### What the task requires
Turn every line of all the records below into a numbered list, skipping blank lines. Leave the pictures out of your answer.

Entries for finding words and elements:
○ ○ ○ ○ ○ ○ ○

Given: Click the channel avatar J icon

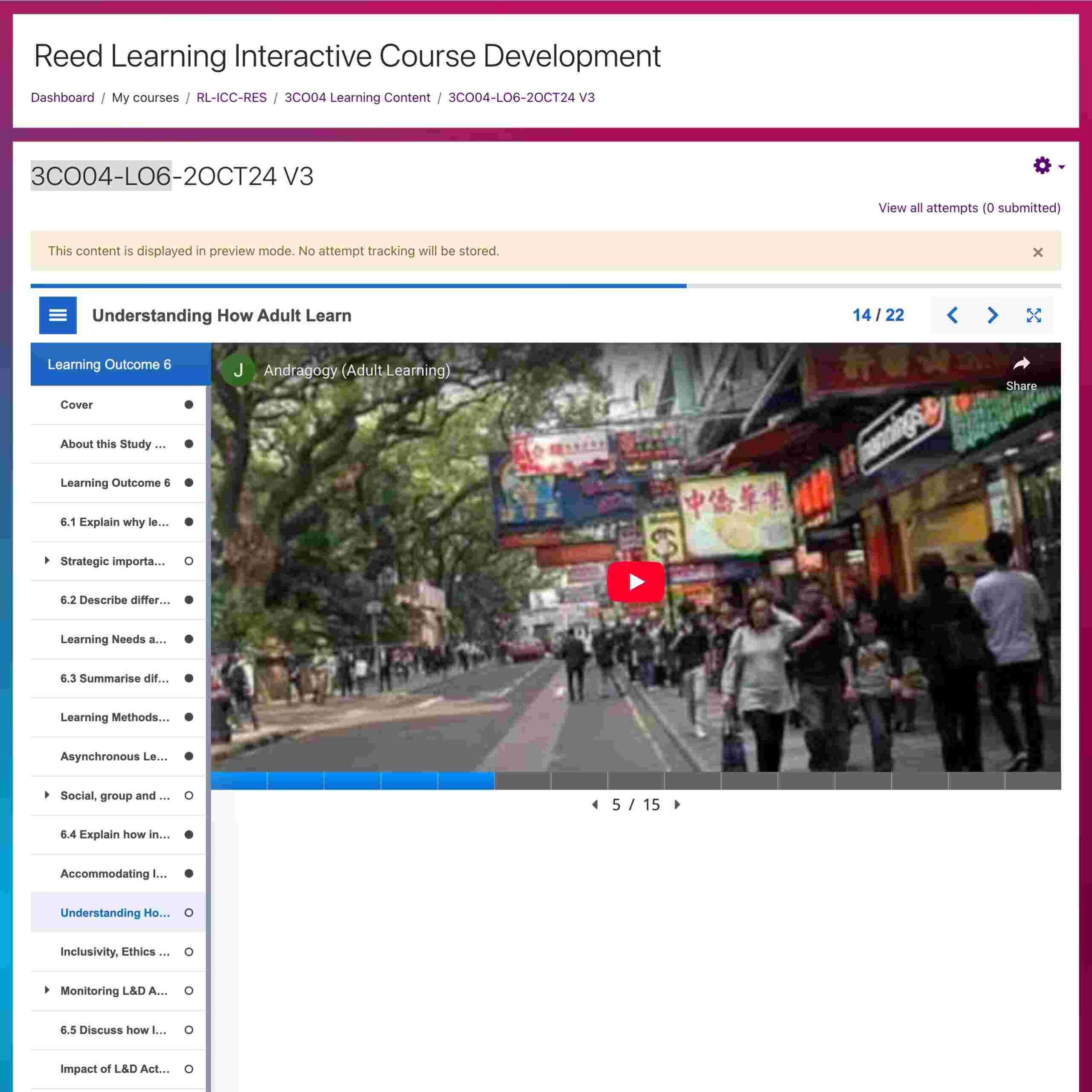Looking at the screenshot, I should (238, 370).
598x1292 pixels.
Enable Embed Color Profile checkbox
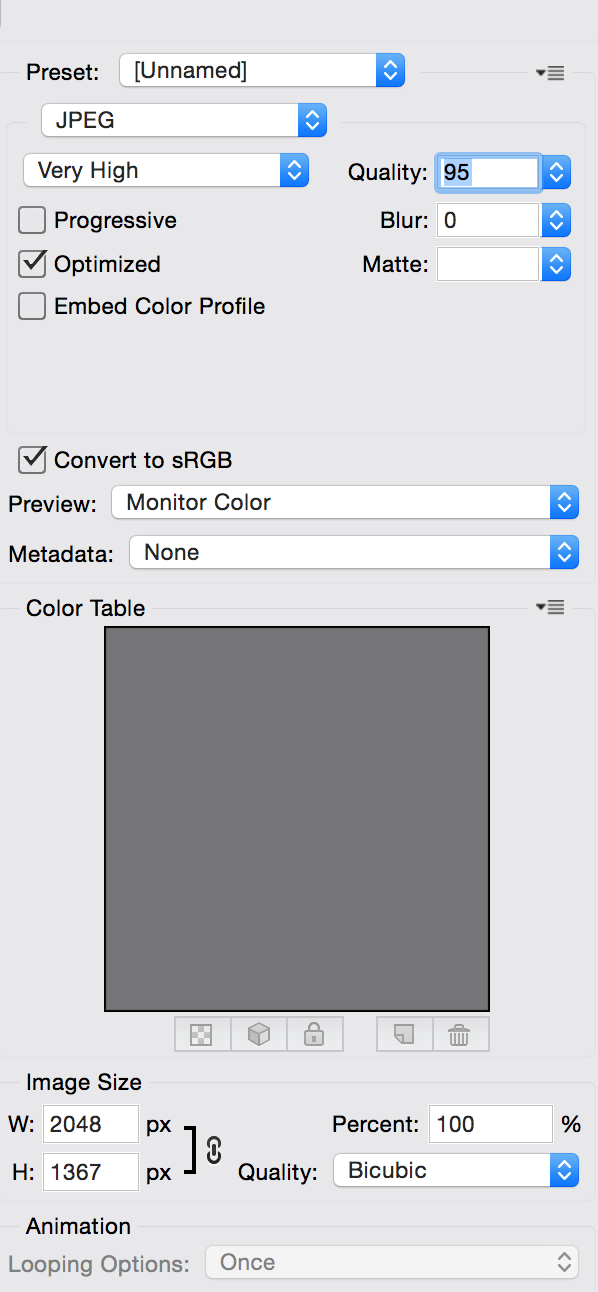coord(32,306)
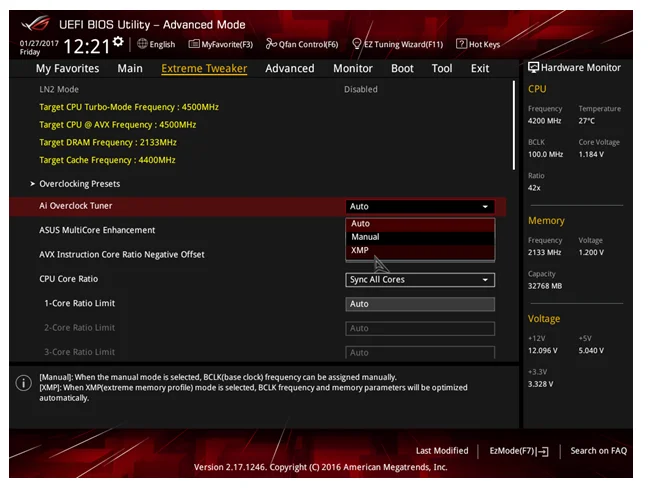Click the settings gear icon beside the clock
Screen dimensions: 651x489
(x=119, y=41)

○ ○ ○ ○ ○ ○ ○

### Response to the task
1. Given: Click the channel avatar J icon
2. Looking at the screenshot, I should (238, 370).
3. 598x1292 pixels.
4. Enable Embed Color Profile checkbox
5. coord(32,306)
6. Click the settings gear icon beside the clock
7. Screen dimensions: 651x489
8. (x=119, y=41)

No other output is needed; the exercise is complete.